Towards a Balance Algorithm to Determine Forward and Backward Leans in Skiing

Verena Venek, Richard Brunauer, Michael Buchecker, Rüdiger Jahnel, Thomas Stöggl (2019): Towards a Balance Algorithm to Determine Forward and Backward Leans in Skiing In: ECSS Book of Abstracts 2019

Keeping balance is a crucial skill of alpine skiing (Lesnik et al., 2017; Hrysomallis, 2011). Skiers are advised to prepare with balance exercises to prevent self-inflicted falls and injury (Cigrovski et al., 2017). To assess tendencies towards unwanted backward and forward leans, the influence of the ski boot on balance performance must be considered (Mildner et al., 2010). We present a study on a novel concept for balance assessment by comparing pressure sensors integrated into ski boots towards a force plate system. We aimed at developing a balance algorithm displaying back and forward leans based on pressure distribution over the feet to provide a proof-ofconcept for in-store application and a pre-study for balance on-ski.

METHODS:

Readings from two pressure sensors positioned at the ski boots’ forefoot and heel were weighted to result in balance values ranging –1 and +1 reflecting maximal backward and forward lean. To determine reference data, two expert skiers performed a sequence of alternating forward and backward leans according to the natural range of motion during skiing on a force plate (AMTI) with boots clipped on skis. By placing markers onto each ski boot and the force plate edges, the center position of the ski boots on the plate was obtained. The center of pressure (CoP) course in anterior-posterior axis from the force plate was adapted to the center position of the boots. Then the maximal values of the forward and the backward lean were determined to normalize the CoP signal to the range of –1 and +1. Finally, the sensor-based balance results were optimized using the reference data to align the weights of the pressure sensors to detect the leans.

RESULTS:

The comparison of the sensor-based balance values with the reference data revealed that there are not common weights to map the pressure sensor values to the whole balance range since there are two ways for how to perform forward and backward leans.
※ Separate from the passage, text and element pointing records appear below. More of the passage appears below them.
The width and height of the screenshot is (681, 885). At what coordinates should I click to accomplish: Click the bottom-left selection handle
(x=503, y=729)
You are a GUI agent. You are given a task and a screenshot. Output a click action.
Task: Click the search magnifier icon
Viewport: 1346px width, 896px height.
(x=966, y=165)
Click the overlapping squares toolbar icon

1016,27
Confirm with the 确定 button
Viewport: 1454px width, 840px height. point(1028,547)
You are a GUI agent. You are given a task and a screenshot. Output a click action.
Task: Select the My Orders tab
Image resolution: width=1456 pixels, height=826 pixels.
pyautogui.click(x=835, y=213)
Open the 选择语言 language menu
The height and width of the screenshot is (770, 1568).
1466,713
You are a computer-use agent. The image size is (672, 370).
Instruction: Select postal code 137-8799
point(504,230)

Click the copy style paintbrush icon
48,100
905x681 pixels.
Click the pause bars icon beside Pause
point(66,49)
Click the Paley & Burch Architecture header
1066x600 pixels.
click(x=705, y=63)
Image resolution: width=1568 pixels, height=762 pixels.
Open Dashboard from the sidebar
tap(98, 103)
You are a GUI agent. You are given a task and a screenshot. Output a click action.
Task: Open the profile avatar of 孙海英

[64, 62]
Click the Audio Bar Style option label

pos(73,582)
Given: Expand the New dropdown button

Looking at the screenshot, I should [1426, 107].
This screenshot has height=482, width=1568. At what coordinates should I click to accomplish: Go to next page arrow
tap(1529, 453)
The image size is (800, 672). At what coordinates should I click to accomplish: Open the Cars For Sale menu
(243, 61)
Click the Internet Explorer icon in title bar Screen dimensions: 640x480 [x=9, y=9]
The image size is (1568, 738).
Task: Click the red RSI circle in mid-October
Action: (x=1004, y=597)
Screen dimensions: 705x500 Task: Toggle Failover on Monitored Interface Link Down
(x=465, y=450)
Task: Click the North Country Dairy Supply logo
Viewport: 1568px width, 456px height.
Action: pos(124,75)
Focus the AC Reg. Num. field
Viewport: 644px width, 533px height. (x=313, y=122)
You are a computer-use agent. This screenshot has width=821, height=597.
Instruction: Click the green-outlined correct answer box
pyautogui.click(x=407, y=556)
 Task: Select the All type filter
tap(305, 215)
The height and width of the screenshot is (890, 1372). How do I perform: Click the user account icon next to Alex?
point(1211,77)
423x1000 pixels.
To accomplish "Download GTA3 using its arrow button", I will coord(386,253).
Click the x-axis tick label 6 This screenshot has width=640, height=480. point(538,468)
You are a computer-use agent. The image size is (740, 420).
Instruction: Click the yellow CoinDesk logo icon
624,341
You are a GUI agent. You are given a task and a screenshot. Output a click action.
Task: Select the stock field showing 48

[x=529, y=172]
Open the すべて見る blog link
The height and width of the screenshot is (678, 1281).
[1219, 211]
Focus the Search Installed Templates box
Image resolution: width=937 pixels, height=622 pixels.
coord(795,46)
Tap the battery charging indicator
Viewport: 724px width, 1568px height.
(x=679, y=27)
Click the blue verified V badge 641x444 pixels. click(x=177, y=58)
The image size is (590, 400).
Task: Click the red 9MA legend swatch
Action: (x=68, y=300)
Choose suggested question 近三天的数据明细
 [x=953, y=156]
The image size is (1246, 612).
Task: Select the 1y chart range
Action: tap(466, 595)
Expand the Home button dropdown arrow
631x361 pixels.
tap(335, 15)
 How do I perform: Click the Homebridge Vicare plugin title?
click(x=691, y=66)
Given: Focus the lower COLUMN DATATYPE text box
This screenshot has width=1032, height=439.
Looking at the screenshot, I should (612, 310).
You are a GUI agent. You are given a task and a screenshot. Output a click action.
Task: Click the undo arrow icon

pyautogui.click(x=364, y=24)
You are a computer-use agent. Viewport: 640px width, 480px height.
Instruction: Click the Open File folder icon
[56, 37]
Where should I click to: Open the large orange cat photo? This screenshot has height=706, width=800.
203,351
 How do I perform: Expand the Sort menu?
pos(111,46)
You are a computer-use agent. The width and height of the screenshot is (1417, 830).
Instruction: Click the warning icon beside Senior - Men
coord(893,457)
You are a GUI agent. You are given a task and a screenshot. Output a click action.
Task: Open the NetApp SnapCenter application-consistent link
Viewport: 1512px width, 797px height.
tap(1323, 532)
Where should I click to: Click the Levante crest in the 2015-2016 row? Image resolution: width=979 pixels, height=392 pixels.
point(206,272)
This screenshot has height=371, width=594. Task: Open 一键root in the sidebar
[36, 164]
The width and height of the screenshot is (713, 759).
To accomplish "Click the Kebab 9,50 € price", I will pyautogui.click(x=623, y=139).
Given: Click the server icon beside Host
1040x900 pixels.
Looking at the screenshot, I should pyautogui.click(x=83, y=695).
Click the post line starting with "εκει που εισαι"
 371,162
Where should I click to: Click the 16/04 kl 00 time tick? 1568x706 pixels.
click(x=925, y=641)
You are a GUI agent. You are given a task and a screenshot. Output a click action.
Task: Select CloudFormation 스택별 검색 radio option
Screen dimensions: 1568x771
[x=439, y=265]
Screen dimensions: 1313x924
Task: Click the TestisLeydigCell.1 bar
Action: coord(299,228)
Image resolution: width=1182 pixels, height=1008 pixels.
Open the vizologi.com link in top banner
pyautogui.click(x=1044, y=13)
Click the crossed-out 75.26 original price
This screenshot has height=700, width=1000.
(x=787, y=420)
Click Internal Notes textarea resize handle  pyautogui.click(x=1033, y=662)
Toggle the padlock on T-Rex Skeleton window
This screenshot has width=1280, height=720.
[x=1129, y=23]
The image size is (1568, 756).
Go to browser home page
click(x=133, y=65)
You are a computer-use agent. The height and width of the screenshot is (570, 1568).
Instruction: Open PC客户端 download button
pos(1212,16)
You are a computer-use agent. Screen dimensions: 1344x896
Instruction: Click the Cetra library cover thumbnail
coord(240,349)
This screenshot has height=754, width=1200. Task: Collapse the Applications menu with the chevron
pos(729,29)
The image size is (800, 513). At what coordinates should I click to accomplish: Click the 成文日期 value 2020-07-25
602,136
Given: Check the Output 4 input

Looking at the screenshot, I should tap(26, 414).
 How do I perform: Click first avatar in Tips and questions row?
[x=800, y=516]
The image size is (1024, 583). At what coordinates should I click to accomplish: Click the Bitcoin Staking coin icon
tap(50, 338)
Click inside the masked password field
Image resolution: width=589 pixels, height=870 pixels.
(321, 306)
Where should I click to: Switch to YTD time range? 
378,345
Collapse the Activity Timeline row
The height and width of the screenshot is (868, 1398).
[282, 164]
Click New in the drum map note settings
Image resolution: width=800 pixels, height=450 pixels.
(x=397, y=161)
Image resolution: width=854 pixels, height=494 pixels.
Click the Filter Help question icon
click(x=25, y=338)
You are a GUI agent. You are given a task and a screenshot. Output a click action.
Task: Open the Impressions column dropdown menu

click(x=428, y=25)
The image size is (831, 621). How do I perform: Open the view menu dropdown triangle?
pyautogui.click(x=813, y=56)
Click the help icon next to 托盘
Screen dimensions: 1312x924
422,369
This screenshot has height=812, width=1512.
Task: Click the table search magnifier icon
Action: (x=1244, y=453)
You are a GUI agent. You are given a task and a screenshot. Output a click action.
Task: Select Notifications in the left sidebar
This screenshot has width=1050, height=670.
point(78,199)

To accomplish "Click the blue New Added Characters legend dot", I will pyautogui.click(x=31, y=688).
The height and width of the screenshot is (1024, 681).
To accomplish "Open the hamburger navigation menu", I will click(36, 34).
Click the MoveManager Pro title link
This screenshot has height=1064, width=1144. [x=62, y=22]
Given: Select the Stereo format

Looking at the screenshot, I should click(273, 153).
One subject performed as expected; the extreme leaning positions coincided with the maximal pressure on the corresponding feet area, i.e. forward lean was produced by maximal pressure on the forefoot and backward lean vice versa. The other subject applied a torque in the opposite direction, i.e. the maximal pressure was applied over the heel during forward leans instead of over the forefoot and during backward leans vice versa.

CONCLUSION:

During the study, an unexpected result occurred because there are at least two patterns for extreme forward and backward lean performances. This already overexerted the sensor-based balance algorithm. The identification of subtypes of forward and backward lean in skiing supports the further development of the algorithm and the application on more subjects to confirm these two types. Simultaneously, a further development of the reference data generation (e.g. force binding system) and balance understanding for on-piste conditions is warranted to monitor the CoP during skiing and compare to the pressure distribution over the feet.